(Source data)

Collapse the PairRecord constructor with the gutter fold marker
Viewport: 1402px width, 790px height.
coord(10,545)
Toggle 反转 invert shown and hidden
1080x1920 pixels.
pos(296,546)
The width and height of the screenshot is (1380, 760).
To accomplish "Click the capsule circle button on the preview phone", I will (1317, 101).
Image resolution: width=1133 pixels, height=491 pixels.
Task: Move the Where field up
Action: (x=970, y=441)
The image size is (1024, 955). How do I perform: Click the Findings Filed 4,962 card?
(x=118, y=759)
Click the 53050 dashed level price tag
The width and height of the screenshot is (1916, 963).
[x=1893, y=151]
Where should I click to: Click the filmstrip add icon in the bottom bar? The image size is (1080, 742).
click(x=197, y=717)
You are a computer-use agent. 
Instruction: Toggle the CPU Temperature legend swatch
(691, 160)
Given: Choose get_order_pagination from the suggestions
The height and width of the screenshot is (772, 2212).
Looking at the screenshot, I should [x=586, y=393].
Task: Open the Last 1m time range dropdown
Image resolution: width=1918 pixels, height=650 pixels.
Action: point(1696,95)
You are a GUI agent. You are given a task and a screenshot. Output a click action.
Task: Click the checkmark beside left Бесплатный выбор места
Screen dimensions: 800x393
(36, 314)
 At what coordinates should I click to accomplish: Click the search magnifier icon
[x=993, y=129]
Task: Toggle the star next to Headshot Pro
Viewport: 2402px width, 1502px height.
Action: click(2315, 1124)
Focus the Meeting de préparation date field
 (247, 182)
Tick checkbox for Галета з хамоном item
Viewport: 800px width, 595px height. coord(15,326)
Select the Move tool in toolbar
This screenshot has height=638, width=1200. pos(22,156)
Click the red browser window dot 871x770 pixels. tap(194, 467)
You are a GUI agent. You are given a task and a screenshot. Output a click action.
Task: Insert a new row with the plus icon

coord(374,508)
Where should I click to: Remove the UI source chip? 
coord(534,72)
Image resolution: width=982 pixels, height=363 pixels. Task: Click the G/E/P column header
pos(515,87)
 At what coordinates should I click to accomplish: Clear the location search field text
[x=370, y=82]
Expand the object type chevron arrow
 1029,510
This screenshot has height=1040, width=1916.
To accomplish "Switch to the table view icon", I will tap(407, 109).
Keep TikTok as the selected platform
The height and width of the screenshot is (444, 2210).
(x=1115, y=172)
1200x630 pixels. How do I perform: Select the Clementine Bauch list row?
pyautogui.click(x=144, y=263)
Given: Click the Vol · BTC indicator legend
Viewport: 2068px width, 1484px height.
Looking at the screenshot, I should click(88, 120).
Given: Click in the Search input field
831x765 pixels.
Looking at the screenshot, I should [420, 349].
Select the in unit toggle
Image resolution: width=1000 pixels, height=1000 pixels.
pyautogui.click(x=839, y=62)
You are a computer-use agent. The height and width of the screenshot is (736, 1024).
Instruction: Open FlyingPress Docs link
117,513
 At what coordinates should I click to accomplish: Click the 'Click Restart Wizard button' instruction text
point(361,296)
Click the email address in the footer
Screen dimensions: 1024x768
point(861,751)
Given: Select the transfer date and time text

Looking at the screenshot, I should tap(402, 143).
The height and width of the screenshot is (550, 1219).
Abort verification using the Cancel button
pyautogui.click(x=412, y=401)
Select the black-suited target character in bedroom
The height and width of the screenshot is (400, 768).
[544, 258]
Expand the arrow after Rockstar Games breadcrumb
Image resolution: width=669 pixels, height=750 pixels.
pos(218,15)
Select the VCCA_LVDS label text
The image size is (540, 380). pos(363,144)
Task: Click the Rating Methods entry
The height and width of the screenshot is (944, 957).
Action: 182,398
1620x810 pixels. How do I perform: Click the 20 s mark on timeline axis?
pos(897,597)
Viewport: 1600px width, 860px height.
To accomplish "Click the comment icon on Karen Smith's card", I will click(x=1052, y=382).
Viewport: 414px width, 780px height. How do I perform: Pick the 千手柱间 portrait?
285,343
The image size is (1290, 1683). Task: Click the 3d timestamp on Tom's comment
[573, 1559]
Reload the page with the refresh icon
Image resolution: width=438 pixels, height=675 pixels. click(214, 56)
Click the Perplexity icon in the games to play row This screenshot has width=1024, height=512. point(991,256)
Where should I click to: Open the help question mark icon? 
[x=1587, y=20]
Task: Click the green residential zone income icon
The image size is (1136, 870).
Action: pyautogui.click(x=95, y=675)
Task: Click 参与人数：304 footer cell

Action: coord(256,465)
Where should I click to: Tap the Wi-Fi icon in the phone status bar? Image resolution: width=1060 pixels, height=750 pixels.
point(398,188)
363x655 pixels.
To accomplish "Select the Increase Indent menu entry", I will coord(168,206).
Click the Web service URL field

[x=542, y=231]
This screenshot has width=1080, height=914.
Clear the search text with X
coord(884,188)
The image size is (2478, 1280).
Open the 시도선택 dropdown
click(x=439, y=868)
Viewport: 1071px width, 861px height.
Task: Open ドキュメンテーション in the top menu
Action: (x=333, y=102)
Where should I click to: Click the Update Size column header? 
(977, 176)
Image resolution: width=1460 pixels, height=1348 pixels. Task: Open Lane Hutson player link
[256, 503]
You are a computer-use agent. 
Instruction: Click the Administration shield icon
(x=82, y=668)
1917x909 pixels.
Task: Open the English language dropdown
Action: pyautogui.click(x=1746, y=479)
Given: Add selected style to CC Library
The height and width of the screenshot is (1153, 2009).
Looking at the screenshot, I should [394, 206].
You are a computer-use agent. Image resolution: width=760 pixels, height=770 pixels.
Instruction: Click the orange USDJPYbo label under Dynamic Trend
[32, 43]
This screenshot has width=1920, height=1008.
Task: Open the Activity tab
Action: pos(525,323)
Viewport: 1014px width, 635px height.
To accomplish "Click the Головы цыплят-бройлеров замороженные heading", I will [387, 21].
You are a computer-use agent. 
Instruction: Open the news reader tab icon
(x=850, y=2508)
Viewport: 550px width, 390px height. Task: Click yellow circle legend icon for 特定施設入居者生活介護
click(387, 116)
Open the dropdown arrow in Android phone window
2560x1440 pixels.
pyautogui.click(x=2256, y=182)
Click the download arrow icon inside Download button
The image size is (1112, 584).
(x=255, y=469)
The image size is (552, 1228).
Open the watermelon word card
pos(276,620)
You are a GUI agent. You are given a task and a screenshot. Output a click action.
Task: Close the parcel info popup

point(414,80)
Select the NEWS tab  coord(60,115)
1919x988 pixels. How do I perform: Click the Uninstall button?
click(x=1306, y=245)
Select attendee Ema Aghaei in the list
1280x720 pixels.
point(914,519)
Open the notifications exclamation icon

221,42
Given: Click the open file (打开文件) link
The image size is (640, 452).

▶ [WHAT IS BEING ASKED]
Reproduce verbatim the lines of the material between the line containing "Given: Choose get_order_pagination" and the line containing "[x=370, y=82]", inclusive.

▶ [ANSWER TO THE TASK]
Given: Choose get_order_pagination from the suggestions
The height and width of the screenshot is (772, 2212).
Looking at the screenshot, I should [x=586, y=393].
Task: Open the Last 1m time range dropdown
Image resolution: width=1918 pixels, height=650 pixels.
Action: point(1696,95)
You are a GUI agent. You are given a task and a screenshot. Output a click action.
Task: Click the checkmark beside left Бесплатный выбор места
Screen dimensions: 800x393
(36, 314)
 At what coordinates should I click to accomplish: Click the search magnifier icon
[x=993, y=129]
Task: Toggle the star next to Headshot Pro
Viewport: 2402px width, 1502px height.
Action: click(2315, 1124)
Focus the Meeting de préparation date field
 (247, 182)
Tick checkbox for Галета з хамоном item
Viewport: 800px width, 595px height. coord(15,326)
Select the Move tool in toolbar
This screenshot has height=638, width=1200. pos(22,156)
Click the red browser window dot 871x770 pixels. tap(194, 467)
You are a GUI agent. You are given a task and a screenshot. Output a click action.
Task: Insert a new row with the plus icon

coord(374,508)
Where should I click to: Remove the UI source chip? 
coord(534,72)
Image resolution: width=982 pixels, height=363 pixels. Task: Click the G/E/P column header
pos(515,87)
 At what coordinates should I click to accomplish: Clear the location search field text
[x=370, y=82]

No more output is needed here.